_Excerpt to read_:
=======

Giving Compass' Take:

• This article from the Daily Illini details research done on the ways young people across different cultures handle trauma in the wake of natural disasters.

• How can this data help inform programs and other relief efforts after hurricanes, fires and earthquakes?

• Here's a more detailed guidance for donors about disaster recovery.


Tara Powell and Kate Wegmann, assistant professors in the School of Social Work [at the University of Illinois], have collaborated on a study that found an adolescent’s cultural background and demographics may alter their coping behaviors after facing a natural disaster.

“When I was a social worker, what I found was there were a lot of programs that were available for children just targeting mental health symptoms, but there wasn’t really anything out there trying to amplify their strengths and coping,” Powell said.

=======

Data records
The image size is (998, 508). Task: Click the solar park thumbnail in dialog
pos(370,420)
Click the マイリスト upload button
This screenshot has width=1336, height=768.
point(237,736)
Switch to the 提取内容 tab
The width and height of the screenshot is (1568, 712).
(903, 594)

=======

_Set of tasks_:
(1) In the article on how adolescents cope after natural disasters, what did the study by Powell and Wegmann find may alter an adolescent's coping behaviors?
(2) Carry on the article about adolescents coping after natural disasters from the point where it stops.

_Per-task answers_:
(1) An adolescent's cultural background and demographics.

(2)
As part of a larger puzzle, Powell said more research like this needs to be conducted to create programs focusing on building children’s and adolescent’s strengths to overcome trauma rather than focusing on negative outcomes, such as post-traumatic stress symptoms, depression and anxiety disorders.

“One thing that Dr. Powell and I agree on is that we’d like people just to be more aware of the ways that coping might influence not just how a person copes but also what sort of resources that are available to them,” Wegmann said.

The research used data collected at Tulane University through survey results taken six months after Hurricane Katrina. A sample of 650 middle-class adolescent girls ages 13 to 18 who lived in St. Tammany Parish, Louisiana, were asked questions about their day-to-day behaviors after the disaster.